Exercise brief
From the material below, extract every line that contains the string "computer". Only matches with the same capitalization count.

== Information given ==

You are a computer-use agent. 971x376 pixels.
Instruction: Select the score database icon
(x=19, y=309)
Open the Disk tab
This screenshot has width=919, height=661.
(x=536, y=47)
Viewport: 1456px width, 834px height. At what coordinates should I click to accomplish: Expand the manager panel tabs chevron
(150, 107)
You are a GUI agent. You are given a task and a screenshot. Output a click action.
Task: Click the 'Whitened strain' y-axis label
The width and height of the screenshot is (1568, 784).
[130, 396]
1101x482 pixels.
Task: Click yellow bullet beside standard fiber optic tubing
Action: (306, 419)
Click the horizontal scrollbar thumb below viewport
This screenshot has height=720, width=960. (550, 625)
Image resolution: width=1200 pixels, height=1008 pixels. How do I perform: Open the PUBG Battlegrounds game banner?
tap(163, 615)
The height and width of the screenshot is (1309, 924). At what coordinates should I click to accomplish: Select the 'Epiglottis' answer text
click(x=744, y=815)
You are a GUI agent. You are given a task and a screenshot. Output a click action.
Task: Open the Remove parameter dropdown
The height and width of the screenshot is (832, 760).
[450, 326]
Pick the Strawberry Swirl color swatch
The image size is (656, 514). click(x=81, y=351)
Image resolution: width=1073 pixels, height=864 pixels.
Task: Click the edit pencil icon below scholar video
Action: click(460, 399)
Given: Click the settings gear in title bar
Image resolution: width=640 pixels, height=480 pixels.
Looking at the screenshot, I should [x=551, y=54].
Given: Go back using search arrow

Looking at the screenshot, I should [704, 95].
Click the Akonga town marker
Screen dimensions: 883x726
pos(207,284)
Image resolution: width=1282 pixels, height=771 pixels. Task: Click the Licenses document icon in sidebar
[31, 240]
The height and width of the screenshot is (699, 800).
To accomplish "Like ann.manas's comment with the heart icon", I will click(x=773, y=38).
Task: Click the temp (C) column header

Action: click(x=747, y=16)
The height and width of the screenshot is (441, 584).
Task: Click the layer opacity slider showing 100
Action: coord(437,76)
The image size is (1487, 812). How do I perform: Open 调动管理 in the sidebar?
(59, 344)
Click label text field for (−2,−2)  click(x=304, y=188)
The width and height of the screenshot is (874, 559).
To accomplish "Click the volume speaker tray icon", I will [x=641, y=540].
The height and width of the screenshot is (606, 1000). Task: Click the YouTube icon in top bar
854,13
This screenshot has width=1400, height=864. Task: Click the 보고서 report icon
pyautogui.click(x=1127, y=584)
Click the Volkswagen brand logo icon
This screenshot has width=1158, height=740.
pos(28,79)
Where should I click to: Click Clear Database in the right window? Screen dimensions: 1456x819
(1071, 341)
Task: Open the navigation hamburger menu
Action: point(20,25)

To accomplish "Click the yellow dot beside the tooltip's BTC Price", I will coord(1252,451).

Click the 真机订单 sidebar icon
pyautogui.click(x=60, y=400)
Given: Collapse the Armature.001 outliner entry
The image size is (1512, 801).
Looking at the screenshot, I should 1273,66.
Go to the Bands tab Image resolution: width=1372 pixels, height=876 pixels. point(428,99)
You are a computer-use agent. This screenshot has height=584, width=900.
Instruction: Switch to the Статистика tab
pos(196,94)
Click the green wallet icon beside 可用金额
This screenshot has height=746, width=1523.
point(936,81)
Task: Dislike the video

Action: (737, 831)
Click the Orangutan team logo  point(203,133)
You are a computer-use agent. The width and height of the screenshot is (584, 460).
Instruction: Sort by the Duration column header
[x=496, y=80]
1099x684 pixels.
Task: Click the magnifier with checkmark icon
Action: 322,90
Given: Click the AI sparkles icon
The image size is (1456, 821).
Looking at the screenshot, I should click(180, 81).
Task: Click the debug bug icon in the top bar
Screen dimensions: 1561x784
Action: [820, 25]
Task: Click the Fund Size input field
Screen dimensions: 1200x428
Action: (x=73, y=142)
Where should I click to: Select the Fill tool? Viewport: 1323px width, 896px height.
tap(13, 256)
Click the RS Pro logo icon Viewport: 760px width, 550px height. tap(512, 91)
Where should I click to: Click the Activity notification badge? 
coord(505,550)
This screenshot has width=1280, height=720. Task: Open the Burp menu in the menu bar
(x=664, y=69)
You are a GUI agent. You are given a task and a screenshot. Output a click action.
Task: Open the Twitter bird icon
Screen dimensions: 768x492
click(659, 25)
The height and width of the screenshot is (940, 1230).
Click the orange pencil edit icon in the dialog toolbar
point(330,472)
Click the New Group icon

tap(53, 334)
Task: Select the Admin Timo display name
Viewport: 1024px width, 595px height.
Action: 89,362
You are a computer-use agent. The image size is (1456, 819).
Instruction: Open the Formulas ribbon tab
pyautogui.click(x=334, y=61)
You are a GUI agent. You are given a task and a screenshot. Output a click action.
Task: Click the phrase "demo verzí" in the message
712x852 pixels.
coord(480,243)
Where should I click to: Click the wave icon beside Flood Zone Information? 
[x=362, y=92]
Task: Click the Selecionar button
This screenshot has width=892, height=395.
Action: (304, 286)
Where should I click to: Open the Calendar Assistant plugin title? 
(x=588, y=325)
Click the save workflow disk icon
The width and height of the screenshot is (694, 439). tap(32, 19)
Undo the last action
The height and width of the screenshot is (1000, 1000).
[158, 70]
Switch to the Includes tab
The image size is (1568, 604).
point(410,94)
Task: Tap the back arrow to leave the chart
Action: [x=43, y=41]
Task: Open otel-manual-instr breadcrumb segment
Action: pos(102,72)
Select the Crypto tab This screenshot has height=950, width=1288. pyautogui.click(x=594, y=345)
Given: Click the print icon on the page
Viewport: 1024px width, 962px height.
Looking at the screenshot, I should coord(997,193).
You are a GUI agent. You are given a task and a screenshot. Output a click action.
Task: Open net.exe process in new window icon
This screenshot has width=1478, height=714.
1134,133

===

Answer for this exercise
You are a computer-use agent. 971x376 pixels.
You are a computer-use agent. This screenshot has height=584, width=900.
You are a computer-use agent. The width and height of the screenshot is (584, 460).
You are a computer-use agent. The image size is (1456, 819).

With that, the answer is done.